TUESDAY OF THE FIFTH WEEK OF LENT

A reading from the book of Numbers (21:4-9)

They left Mount Hor by the road to the Sea of Suph, to skirt round Edom. On the way the people lost patience. They spoke against God and against Moses, ‘Why did you bring us up out of Egypt to die in the desert? For there is neither food nor water here; we are sick of this wretched food.’ At this, God sent fiery serpents among the people; their bite brought death to many in Israel. The people came and said to Moses, ‘We have sinned by speaking against the Lord and against you. Intercede for us with the Lord to save us from these serpents.’ So Moses interceded for the people, and the Lord replied, ‘Make a fiery serpent and raise it as a standard. Anyone who is bitten and looks at it will survive.’ So Moses made a serpent out of bronze and raised it as a standard, and anyone who was bitten by a serpent and looked at the bronze serpent survived.

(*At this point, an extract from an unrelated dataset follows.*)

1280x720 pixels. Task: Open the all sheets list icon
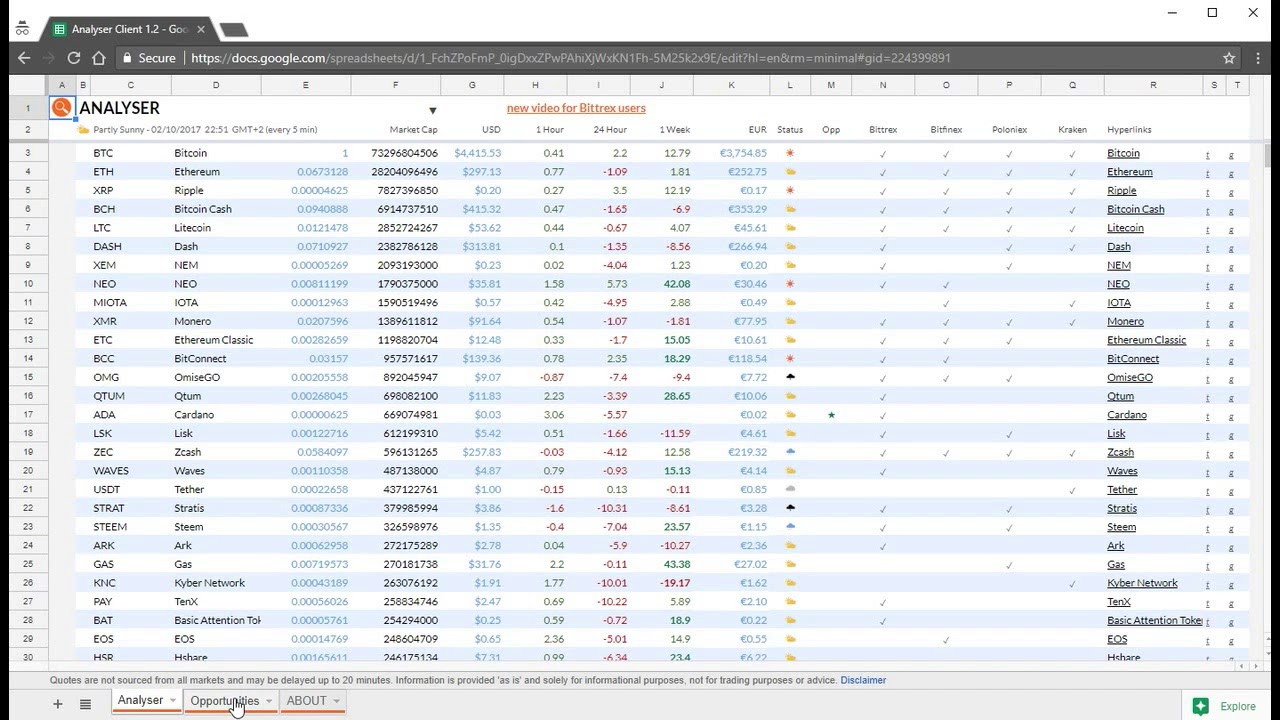click(x=85, y=704)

The Israelites continue their journey through the desert led by Moses. The preservation in Scripture of the curious tale of the bronze serpent might surprise us. King Hezekiah abolished such totems and had them destroyed, including the bronze serpent mentioned explicitly in the second book of Kings (2 Kings 18). The persistence of the tradition and its preservation in the book of Numbers perhaps show moderation in understanding the manifold ways in which people can reach out for God’s help, and express faith in something greater than themselves. The people acknowledge their guilt and ask Moses to intercede for them with God. It is God who tells them to ‘look at the serpent’, and it is God who heals.

Psalm 102 (101) The psalm speaks of those condemned to die being freed.

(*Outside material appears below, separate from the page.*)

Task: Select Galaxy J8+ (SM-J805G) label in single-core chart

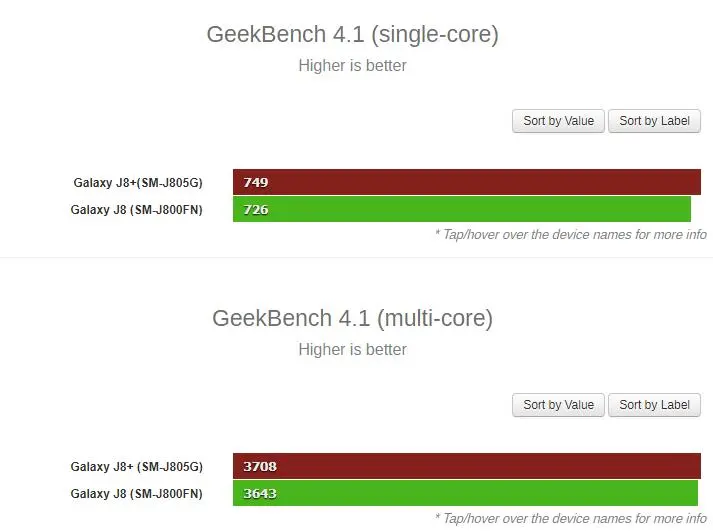Action: [138, 183]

A reading from the holy gospel according to John (8:21-30)

Again Jesus said to them:

‘I am going away; you will look for me
but you will die in your sin.
Where I am going, you cannot come.’

So the Jews said to one another, ‘Is he going to kill himself, that he says, “Where I am going, you cannot come?” ’ And he said to them: 

‘You are from below; 
I am from above.
You are of this world; 
I am not of this world.
I have told you already: 
you will die in your sins.
For if you do not believe that I am He, 
you will die in your sins.’

So they said to him, ‘Who are you?’ Jesus answered: 

‘What I have told you from the outset.
About you I have much to say 
and to judge;
but the one who sent me is true,
and what I have learnt from him 
I declare to the world.’

They did not recognise that he was talking to them about the Father. So Jesus said: 

‘When you have lifted up the Son of man, 
then you will know that I am He
and that I do nothing of my own accord.
But as the Father has taught me, so I speak;
he who sent me is with me,
and has not left me to myself, for I always do what pleases him.’

As he was saying these things, many came to believe in him.

Jesus’ encounter at the Feast of Tabernacles continues. The repeated use of the phrase ‘I am He’ by Jesus is understood to allude to the name of God revealed to Moses (Exodus 3). As God is, so Jesus is. No wonder there is consternation among Jesus’ interlocutors. Jesus furthermore alludes to the healing with the bronze serpent by speaking of himself being ‘lifted up’. There is a developing understanding of Jesus, of his relationship with the Father, and of his mission, to be discovered in these chapters of John’s gospel. The passage concludes with the statement that ‘many came to believe in him’, and Jesus will address them.

Jesus is lifted up in death, and in resurrection.

Pray for those who are seeking to know and love Jesus.